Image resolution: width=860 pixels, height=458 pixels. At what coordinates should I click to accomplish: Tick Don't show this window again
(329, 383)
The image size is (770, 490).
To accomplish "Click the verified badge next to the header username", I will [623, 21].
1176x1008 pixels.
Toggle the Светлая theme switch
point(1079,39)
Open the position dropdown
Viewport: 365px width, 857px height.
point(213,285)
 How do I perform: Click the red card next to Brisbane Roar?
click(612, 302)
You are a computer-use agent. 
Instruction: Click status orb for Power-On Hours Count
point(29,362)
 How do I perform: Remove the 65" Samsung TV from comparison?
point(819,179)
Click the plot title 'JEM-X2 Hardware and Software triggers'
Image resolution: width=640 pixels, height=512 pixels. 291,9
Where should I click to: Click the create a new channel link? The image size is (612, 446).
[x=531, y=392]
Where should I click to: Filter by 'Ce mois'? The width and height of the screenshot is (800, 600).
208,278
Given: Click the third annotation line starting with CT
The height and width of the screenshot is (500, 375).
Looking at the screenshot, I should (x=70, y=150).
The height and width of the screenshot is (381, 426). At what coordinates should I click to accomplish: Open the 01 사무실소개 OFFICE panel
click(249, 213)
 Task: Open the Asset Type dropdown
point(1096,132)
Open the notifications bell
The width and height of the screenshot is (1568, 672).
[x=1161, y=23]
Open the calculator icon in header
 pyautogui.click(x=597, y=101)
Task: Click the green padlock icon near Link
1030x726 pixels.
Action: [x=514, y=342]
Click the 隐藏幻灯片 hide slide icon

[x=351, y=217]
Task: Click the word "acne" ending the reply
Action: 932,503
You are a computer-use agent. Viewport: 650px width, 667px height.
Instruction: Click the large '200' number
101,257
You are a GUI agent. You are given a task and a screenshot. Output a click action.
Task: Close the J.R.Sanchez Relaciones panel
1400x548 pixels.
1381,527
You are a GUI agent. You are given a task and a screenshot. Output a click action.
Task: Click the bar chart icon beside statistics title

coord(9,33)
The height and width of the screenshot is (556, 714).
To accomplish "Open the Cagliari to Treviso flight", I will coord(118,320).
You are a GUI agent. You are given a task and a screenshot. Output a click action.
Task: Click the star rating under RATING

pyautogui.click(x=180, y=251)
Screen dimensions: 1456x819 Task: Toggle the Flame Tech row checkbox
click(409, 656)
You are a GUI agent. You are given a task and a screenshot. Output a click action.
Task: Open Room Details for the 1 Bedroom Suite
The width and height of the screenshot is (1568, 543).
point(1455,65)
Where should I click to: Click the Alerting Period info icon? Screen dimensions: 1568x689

○ ○ ○ ○

• _Assignment_
Only a number is wanted: how many lines above include "computer"?

• _Solution to this problem_
2